[Stored data entries]
......
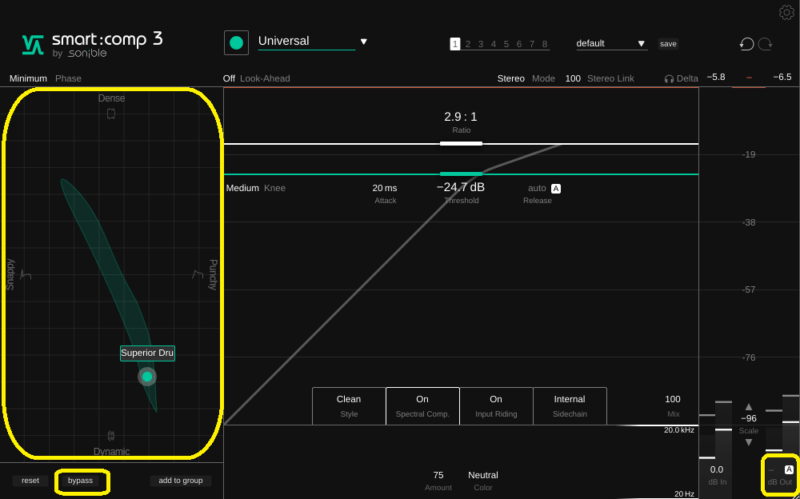
Task: Click the Superior Dru point in style pad
Action: [147, 376]
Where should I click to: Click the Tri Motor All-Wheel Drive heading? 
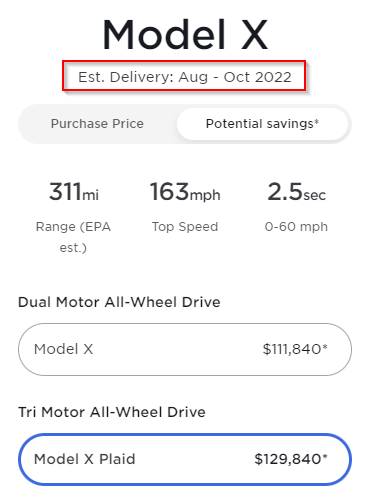pyautogui.click(x=112, y=412)
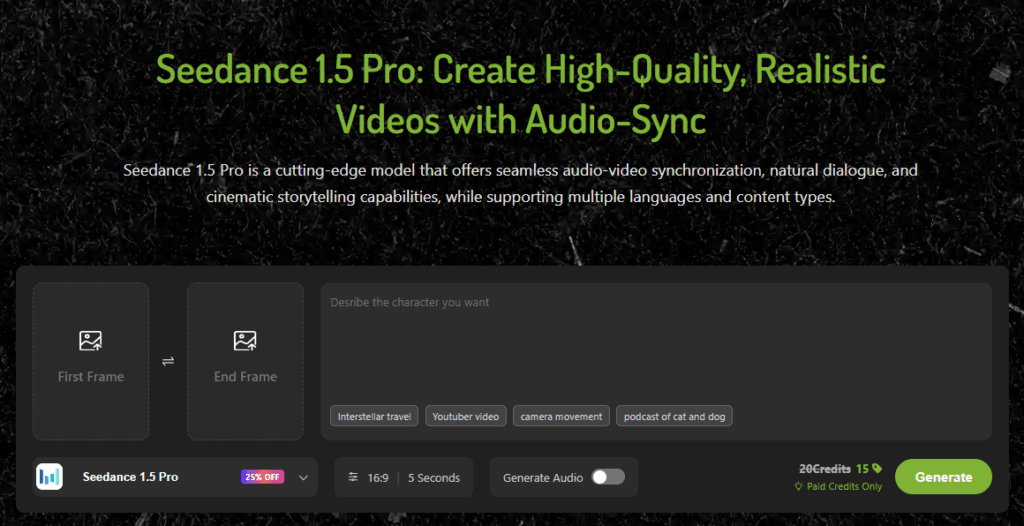Click the Paid Credits Only text
1024x526 pixels.
844,486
......
Please set down exactly the lines from the one holding "Where should I" through the last line of the entries, both ends included, and skip pictures.

Where should I click to: Click the Tri Motor All-Wheel Drive heading? 
pyautogui.click(x=112, y=412)
Click the Paid Credits Only text
1024x526 pixels.
844,486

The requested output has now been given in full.